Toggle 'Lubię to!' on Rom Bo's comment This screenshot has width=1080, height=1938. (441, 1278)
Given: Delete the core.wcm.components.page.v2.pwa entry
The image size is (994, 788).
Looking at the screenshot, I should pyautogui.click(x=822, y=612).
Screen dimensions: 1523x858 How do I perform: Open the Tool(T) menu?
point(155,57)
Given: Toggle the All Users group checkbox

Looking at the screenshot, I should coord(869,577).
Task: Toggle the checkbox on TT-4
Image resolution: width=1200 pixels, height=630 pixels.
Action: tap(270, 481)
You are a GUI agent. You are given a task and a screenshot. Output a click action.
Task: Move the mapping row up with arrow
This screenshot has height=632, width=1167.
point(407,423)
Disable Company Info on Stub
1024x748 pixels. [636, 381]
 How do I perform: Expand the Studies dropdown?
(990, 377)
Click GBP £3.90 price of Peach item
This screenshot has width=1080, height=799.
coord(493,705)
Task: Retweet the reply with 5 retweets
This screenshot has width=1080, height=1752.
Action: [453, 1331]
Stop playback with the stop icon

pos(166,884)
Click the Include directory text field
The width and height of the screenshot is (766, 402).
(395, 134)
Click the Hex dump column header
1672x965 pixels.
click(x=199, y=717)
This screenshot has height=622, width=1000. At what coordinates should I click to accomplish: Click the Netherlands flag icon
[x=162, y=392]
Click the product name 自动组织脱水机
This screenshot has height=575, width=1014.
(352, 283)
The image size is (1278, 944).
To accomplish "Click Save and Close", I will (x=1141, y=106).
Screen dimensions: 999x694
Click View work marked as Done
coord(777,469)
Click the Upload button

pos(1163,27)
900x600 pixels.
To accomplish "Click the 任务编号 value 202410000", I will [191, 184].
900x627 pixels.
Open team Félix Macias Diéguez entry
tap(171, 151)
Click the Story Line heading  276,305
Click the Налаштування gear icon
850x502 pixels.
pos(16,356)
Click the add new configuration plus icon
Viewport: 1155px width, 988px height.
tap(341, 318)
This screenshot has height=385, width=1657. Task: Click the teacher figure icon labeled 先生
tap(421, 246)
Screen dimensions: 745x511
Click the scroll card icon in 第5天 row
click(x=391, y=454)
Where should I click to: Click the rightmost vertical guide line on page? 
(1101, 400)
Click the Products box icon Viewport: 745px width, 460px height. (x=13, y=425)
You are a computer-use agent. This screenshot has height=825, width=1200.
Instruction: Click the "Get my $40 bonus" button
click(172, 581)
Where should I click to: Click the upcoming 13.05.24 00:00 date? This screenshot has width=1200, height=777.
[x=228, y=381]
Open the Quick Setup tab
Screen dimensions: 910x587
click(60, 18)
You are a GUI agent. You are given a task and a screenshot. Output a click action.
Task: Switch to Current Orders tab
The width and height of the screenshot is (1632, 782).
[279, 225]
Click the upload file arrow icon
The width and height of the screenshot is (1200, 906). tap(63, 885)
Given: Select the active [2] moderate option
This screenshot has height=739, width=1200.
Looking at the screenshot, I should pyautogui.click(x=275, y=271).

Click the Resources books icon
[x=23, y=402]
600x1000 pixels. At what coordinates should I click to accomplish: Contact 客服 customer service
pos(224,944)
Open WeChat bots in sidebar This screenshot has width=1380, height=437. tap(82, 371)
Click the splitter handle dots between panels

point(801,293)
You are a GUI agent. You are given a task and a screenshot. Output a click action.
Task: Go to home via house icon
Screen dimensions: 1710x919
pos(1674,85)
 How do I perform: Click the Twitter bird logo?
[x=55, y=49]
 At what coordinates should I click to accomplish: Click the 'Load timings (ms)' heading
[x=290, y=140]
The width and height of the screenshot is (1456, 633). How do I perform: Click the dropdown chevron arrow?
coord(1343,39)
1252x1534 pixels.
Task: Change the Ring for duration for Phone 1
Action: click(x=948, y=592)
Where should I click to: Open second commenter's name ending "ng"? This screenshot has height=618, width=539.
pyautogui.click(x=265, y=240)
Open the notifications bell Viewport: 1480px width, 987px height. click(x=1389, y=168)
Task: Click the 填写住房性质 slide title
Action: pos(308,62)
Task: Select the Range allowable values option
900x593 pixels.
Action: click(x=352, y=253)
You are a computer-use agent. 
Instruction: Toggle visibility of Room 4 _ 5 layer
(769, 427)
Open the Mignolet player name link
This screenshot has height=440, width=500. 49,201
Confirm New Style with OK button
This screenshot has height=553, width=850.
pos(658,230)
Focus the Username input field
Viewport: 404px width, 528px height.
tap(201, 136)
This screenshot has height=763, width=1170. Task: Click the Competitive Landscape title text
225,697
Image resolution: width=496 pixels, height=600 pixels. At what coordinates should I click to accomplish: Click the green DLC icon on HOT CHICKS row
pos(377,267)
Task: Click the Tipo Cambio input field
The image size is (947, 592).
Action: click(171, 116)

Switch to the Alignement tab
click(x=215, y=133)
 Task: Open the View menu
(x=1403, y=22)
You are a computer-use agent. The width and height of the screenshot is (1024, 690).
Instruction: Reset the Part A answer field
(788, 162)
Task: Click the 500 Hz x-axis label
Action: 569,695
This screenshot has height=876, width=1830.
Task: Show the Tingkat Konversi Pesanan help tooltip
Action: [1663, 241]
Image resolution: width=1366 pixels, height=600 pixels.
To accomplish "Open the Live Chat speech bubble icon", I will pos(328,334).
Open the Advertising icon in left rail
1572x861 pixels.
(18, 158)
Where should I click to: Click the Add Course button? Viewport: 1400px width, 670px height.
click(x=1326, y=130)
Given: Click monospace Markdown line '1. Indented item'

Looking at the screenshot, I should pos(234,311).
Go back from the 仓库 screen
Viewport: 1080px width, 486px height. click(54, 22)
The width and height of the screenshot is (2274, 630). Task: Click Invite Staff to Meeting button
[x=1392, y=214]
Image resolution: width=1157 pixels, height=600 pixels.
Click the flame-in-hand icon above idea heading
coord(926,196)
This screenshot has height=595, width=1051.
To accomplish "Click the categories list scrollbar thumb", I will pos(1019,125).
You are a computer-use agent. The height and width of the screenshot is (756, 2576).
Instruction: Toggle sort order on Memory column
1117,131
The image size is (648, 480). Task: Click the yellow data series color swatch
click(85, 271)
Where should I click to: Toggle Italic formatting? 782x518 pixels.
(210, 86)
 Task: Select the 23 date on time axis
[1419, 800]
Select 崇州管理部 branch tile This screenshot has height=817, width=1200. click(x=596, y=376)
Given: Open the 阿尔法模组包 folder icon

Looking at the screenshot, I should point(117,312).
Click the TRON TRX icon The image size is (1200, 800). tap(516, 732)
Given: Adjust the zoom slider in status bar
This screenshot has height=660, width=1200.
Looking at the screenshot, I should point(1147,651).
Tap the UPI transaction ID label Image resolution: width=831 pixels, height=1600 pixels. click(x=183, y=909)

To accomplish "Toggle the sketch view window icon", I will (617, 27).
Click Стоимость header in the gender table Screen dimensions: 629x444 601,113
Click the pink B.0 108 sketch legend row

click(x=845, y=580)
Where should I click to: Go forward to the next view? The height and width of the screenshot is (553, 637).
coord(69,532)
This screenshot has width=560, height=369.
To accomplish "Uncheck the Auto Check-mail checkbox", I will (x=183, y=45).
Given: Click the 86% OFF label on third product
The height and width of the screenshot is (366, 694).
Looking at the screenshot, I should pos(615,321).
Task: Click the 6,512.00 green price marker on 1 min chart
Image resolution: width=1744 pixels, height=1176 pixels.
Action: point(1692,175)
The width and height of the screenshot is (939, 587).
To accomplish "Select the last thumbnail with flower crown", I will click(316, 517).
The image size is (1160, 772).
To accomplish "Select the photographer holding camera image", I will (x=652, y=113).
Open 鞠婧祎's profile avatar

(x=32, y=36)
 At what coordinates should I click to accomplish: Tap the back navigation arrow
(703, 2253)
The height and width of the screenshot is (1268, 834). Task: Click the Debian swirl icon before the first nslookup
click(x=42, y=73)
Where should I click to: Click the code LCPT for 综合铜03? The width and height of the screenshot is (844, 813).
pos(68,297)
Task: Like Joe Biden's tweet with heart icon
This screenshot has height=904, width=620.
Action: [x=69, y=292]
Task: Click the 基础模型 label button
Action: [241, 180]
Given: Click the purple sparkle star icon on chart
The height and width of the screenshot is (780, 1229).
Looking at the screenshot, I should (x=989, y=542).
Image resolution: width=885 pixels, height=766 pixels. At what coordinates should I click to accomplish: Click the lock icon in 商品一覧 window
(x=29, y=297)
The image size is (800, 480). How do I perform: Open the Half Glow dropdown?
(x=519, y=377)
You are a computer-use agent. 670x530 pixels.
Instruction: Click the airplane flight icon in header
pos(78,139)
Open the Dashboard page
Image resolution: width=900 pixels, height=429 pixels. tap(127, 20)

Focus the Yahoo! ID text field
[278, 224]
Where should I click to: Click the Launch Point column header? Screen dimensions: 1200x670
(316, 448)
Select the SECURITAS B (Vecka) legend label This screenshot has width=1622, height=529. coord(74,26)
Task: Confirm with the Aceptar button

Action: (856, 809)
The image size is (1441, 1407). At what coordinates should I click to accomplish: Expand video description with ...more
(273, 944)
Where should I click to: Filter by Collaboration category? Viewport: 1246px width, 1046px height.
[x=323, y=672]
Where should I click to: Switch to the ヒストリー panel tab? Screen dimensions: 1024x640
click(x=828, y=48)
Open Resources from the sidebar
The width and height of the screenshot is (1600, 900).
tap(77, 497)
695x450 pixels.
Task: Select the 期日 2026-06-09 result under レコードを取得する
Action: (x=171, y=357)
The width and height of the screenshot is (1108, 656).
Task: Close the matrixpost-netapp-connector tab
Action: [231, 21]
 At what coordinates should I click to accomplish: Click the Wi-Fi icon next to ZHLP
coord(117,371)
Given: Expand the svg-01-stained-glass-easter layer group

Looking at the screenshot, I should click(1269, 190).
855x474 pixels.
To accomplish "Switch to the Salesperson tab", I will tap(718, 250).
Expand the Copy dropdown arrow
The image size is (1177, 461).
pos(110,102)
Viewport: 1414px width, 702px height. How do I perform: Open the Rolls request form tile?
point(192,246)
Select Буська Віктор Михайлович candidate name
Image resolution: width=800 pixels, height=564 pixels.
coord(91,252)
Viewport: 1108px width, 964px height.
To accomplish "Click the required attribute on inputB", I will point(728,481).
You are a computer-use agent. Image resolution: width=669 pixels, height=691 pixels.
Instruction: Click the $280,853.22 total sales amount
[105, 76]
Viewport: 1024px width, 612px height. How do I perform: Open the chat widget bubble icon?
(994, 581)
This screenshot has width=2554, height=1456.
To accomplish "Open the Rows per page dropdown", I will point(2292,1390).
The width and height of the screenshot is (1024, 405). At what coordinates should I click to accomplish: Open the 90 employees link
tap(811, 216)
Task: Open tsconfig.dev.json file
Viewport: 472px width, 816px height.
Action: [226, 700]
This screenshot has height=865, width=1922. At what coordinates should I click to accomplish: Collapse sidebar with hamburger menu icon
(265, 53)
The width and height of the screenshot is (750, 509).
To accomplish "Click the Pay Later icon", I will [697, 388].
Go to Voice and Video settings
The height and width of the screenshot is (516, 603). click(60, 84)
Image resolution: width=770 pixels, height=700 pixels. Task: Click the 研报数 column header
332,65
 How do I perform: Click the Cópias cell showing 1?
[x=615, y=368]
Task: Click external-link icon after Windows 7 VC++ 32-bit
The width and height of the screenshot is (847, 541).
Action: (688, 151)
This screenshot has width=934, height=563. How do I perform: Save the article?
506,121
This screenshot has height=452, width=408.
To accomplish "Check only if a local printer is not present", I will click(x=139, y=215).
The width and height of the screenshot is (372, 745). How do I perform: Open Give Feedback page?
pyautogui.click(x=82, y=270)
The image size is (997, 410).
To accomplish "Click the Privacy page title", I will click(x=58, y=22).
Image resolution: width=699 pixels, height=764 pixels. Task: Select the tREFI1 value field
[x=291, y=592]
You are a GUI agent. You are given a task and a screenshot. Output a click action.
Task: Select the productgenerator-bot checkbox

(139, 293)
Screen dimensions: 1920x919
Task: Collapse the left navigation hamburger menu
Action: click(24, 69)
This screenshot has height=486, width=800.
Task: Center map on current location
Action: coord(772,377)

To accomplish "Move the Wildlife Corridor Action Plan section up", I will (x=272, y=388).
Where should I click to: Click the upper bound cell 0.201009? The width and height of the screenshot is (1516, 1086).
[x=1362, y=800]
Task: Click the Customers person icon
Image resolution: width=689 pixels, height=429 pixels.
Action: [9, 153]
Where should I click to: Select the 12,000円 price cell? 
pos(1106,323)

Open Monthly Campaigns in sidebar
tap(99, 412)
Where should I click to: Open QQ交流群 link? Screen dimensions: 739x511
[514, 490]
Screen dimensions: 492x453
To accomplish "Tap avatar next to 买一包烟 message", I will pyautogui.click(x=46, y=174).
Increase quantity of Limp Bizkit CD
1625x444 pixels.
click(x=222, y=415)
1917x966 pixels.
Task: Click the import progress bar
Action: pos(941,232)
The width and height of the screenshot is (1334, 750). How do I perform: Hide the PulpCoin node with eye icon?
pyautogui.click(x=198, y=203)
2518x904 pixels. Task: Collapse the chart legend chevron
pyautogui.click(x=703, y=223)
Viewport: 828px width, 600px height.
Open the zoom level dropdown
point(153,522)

------------------------------------------------

- [Task prompt]
What is the number of lines in these entries that hold "agent"? Reply with the figure alone.

- [Solution to this problem]
10